A disparada do preço do querosene de aviação (QAV),
provocada pelos conflitos no Oriente Médio, levou as companhias aéreas a
cancelar mais de 6,2 mil voos no Brasil entre maio e junho, segundo dados da
Agência Nacional de Aviação Civil (Anac).
Foram retirados da programação 3.596 voos em maio e
outros 2.675 em junho, totalizando 6.271 operações canceladas. O combustível
representa cerca de 45% dos custos das empresas aéreas e chegou a registrar
alta de 98,4% entre fevereiro e maio, passando de R$ 3,35 para R$ 6,65 por
litro.
A Gol foi a companhia que mais reduziu operações,
com 3.041 voos cortados nos dois meses. A Azul aparece em seguida, com 2.216
cancelamentos.
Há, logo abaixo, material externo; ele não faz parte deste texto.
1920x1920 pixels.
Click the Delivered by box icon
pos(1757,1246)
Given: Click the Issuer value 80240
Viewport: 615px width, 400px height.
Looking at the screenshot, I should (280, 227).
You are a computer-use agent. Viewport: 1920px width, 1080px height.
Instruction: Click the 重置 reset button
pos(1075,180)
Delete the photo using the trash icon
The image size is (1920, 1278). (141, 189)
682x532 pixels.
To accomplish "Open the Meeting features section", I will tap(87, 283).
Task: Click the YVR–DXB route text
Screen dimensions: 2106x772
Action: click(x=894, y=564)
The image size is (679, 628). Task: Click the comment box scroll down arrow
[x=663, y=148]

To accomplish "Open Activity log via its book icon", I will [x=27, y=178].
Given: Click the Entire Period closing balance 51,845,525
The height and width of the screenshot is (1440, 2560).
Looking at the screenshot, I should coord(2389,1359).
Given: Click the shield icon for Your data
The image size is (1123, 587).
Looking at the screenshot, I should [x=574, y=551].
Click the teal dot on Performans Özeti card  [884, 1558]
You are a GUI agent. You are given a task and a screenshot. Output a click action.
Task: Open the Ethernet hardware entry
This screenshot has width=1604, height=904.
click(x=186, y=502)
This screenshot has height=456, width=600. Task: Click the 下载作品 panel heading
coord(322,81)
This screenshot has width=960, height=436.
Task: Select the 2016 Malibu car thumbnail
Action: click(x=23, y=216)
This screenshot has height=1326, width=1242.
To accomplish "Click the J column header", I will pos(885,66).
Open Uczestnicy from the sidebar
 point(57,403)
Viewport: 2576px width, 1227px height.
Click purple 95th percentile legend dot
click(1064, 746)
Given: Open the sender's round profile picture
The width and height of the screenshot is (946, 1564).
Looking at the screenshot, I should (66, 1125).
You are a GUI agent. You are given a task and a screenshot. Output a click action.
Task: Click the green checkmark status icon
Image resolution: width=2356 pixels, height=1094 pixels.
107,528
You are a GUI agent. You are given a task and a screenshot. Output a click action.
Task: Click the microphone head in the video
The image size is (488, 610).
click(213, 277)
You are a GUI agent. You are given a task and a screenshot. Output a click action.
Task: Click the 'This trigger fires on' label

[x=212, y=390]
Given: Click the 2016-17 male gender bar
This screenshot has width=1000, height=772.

Juntas, as duas empresas respondem por mais de 86% da redução da
malha aérea.
São Paulo lidera as perdas em números absolutos, com
844 voos cancelados em maio, seguido pelo Rio de Janeiro, com 514. Pernambuco
registrou a maior queda proporcional, com redução de 12,8% na oferta de voos.
Além da redução de destinos, os passageiros também
sentiram o impacto no bolso. Em março, o preço médio das passagens aéreas subiu
17,8% na comparação com o mesmo mês de 2025.
Nesta segunda-feira (1º), a Petrobras anunciou uma
redução de 14,2% no preço do querosene de aviação, medida que pode aliviar
parte da pressão sobre os custos das companhias e ajudar a conter novos
reajustes nas tarifas.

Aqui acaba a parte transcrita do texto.